*Parts of the exercise*:
1. In the article on the European Reference Networks, how many UK hospital trusts are leading an ERN?
2. Reproduce the part of the article on the European Reference Networks that begins at the words "Between 6,000 and" and stops after "diagnosis and management.".

MAHSC partners, Central Manchester University Hospitals NHS Foundation Trust (CMFT) and The Christie NHS Foundation Trust, are contributing their leadership and clinical expertise to a new, Europe-wide network designed to tackle rare and complex diseases.
The European Reference Networks (ERNs), formally launched on 9 March, provide a virtual link between medical specialists in different countries for the diagnosis and treatment of these conditions.
Established by the European Commission, the 24 ERNs each have a different health focus, ranging from childhood cancer to immunodeficiency.
CMFT is one of only four UK hospital trusts to be leading an ERN.
Professor Jill Clayton-Smith, CMFT’s Consultant Clinical Geneticist, is the ERN Network Coordinator for congenital malformations and rare intellectual disability (ERN ITHACA).
Between 6,000 and 8,000 rare diseases affect an estimated 30 million people in the European Union (EU) and, frequently, a lack of specialist knowledge means patients miss out on diagnosis and treatment options in their own country.
The ERNs offer patients, in any EU country, the opportunity to have their case reviewed by experts in the field. A hospital consultant can, with their patient’s consent, refer their case for discussion to the relevant ERN. The ERN will then convene, in many cases using a dedicated IT platform and telemedicine tools, a virtual advisory board of specialists to review the patient’s diagnosis and management.
‘By consolidating knowledge scattered across countries, ERNs facilitate access to a much larger pool of expertise’ said Professor Clayton-Smith. ‘This will better the chances of patients receiving an accurate diagnosis and advice on the most suitable treatment for their specific condition.
‘ERNs will deliver other benefits as well. For example, in the ERN I am leading, our main aims also include: sharing and developing guidelines for expert patient care and patient registries, introducing better training for health professionals and enabling more collaborative research.’
The Christie is also driving progress in an ERN focusing on rare urogenital diseases and conditions (ERN eUROGEN).

*Provided records*:
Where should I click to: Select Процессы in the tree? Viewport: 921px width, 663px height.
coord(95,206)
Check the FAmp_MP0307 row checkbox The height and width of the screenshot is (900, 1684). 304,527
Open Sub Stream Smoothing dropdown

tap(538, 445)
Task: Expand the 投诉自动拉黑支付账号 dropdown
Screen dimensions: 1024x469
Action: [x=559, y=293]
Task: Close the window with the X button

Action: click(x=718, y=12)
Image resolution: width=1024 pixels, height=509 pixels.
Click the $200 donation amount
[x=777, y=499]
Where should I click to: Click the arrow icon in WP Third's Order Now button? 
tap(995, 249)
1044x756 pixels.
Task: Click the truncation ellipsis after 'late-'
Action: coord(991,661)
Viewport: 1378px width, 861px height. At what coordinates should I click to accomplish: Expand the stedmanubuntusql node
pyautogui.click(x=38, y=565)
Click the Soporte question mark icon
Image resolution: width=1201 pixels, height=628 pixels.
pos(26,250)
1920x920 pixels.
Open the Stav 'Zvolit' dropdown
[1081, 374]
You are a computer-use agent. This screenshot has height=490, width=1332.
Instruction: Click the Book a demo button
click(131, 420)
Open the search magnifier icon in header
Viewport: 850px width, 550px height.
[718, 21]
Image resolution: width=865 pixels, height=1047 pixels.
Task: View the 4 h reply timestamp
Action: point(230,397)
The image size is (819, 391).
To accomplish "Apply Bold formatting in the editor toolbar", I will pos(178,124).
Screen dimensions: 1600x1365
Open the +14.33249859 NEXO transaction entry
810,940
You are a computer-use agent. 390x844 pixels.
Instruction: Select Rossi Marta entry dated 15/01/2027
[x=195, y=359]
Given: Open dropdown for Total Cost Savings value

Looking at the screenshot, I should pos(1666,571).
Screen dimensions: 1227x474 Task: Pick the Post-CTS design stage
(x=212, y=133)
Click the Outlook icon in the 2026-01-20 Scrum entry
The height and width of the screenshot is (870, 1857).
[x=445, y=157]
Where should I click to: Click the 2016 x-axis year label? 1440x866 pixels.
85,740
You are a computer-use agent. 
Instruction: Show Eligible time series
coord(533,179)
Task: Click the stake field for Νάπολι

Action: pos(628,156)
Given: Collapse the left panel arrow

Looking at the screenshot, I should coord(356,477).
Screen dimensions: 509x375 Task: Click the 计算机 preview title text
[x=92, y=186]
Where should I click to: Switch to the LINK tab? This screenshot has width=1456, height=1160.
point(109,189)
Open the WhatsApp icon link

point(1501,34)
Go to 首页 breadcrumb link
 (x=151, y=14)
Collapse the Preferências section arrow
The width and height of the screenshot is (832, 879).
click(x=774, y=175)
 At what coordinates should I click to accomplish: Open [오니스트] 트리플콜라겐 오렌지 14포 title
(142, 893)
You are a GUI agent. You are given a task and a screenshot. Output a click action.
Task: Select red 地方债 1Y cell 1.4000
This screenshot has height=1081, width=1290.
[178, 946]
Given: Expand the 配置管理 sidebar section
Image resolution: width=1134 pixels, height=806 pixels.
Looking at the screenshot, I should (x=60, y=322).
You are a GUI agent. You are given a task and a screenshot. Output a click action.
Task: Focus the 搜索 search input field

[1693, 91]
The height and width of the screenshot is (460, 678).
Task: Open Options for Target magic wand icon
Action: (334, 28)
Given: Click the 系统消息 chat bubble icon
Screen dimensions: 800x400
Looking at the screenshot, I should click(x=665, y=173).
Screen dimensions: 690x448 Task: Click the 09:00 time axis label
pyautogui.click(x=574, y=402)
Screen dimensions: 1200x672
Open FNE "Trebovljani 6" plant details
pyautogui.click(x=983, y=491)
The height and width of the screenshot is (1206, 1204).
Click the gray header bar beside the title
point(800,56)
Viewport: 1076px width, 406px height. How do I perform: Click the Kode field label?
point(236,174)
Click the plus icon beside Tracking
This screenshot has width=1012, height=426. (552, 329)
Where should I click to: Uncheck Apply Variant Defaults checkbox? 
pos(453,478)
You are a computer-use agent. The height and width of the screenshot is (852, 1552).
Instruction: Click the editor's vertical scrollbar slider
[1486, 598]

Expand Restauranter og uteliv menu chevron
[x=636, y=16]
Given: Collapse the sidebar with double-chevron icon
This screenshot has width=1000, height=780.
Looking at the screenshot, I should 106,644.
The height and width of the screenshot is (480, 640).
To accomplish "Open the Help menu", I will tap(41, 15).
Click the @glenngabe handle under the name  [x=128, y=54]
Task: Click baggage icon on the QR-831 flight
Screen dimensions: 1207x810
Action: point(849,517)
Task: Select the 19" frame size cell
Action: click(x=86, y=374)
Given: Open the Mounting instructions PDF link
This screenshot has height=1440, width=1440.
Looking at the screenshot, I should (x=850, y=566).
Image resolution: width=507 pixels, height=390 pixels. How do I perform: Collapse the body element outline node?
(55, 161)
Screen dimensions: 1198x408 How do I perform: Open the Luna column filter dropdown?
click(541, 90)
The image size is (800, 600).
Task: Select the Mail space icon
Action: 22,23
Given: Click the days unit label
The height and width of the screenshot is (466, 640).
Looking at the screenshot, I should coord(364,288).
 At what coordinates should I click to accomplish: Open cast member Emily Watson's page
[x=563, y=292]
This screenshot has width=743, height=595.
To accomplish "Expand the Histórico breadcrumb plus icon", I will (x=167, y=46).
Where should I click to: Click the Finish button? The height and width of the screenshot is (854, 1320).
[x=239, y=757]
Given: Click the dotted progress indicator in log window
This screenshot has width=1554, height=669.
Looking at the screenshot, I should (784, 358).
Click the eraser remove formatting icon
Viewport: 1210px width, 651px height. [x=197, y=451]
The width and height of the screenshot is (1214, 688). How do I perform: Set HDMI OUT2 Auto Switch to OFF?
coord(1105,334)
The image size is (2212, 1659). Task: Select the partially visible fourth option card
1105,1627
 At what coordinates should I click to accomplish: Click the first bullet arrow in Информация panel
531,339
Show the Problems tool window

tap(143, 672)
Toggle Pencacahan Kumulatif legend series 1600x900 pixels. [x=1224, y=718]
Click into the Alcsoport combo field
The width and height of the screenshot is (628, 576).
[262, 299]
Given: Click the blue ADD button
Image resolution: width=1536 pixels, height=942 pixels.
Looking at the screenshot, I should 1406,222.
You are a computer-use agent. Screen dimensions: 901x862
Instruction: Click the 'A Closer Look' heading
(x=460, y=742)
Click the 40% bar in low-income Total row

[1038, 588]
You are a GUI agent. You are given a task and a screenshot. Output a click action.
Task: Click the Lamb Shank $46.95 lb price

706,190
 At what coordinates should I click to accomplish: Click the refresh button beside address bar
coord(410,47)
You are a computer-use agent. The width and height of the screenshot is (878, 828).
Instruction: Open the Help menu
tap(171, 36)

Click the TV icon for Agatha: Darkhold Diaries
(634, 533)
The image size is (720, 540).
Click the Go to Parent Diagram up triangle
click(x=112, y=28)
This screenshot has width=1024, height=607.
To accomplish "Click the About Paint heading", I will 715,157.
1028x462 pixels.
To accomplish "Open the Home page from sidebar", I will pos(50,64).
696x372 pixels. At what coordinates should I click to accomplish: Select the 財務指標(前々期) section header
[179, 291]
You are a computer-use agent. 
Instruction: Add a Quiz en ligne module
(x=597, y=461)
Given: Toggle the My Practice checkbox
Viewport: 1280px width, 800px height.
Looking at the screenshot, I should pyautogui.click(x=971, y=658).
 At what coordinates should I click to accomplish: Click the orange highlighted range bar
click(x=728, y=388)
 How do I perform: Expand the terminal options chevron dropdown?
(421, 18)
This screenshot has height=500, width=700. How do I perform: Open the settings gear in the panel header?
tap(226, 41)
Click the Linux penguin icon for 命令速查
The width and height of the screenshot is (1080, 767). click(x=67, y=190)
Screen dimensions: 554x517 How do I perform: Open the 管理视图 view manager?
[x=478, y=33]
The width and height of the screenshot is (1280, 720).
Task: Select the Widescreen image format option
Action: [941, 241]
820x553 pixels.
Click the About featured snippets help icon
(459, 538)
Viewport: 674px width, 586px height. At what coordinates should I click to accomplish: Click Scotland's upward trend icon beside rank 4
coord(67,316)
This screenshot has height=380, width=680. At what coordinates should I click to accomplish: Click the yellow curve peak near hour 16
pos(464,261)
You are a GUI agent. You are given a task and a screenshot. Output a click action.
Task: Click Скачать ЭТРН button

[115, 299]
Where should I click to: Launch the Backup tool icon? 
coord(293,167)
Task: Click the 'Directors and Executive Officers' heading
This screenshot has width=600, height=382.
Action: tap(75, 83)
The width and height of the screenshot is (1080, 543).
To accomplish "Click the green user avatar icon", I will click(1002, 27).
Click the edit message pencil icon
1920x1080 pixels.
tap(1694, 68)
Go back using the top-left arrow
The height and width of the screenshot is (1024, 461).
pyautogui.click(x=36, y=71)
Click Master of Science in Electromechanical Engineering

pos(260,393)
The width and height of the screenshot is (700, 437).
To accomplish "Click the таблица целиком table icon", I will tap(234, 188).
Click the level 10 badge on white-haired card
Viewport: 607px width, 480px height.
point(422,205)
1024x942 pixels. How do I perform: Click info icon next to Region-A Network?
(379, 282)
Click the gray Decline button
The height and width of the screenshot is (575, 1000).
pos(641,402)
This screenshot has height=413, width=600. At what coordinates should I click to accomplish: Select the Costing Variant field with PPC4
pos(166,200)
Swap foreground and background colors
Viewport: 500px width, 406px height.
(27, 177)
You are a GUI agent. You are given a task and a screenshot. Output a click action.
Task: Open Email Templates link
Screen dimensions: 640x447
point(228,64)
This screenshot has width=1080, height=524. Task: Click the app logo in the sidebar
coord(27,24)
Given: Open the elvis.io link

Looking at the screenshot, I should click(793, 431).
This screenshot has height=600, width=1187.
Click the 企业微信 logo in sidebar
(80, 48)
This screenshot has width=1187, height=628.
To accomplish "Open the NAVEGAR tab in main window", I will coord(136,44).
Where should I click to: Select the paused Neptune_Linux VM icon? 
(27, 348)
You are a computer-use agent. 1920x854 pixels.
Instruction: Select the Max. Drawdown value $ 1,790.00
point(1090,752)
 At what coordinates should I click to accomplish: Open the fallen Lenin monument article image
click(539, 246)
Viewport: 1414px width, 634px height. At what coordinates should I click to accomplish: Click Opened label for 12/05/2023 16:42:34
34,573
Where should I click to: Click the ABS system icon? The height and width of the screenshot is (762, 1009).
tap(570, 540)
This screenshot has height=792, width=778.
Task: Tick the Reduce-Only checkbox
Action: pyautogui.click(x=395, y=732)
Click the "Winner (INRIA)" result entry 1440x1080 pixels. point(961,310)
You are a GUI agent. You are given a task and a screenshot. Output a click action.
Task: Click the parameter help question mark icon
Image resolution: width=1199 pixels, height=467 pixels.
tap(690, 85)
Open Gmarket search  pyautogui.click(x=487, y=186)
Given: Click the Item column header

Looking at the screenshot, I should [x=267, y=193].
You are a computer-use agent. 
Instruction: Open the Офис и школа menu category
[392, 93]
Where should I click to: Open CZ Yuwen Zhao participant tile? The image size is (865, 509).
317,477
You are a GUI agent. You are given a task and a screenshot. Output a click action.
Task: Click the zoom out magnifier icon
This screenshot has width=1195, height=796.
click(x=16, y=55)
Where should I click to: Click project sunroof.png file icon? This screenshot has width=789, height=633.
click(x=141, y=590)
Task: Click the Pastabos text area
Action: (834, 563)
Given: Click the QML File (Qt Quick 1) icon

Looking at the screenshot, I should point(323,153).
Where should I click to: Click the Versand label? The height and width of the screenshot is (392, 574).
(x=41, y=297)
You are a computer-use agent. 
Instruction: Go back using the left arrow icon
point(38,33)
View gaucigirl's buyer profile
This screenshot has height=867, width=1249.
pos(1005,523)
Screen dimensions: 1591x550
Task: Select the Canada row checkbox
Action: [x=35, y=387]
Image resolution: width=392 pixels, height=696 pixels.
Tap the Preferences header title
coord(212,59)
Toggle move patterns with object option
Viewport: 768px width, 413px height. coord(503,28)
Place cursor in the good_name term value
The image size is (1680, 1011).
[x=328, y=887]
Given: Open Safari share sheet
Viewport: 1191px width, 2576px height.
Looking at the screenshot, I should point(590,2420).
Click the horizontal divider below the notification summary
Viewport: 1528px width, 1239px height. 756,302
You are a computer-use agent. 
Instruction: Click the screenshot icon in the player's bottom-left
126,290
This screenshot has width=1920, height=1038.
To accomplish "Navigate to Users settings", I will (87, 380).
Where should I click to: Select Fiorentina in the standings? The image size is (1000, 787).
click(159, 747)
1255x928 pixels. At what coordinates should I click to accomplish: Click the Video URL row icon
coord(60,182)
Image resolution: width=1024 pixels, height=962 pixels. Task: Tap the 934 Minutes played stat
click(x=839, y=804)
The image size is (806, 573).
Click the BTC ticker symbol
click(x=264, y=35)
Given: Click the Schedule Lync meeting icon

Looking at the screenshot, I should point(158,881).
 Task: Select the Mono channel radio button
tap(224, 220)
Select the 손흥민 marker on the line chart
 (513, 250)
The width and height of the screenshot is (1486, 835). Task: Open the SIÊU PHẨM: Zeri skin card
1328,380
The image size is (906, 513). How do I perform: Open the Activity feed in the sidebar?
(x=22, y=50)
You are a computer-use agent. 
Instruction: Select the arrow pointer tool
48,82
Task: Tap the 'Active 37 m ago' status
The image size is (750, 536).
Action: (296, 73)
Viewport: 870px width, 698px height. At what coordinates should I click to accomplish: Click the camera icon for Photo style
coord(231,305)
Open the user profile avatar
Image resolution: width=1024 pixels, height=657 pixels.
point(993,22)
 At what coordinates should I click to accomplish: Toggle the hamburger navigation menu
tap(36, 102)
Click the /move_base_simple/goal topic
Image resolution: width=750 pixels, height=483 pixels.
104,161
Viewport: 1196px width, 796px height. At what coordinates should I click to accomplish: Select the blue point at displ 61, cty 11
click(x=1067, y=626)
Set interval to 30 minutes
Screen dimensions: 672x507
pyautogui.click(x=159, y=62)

*Activity answers*:
1. Four, one of which is CMFT.

2.
Between 6,000 and 8,000 rare diseases affect an estimated 30 million people in the European Union (EU) and, frequently, a lack of specialist knowledge means patients miss out on diagnosis and treatment options in their own country.
The ERNs offer patients, in any EU country, the opportunity to have their case reviewed by experts in the field. A hospital consultant can, with their patient’s consent, refer their case for discussion to the relevant ERN. The ERN will then convene, in many cases using a dedicated IT platform and telemedicine tools, a virtual advisory board of specialists to review the patient’s diagnosis and management.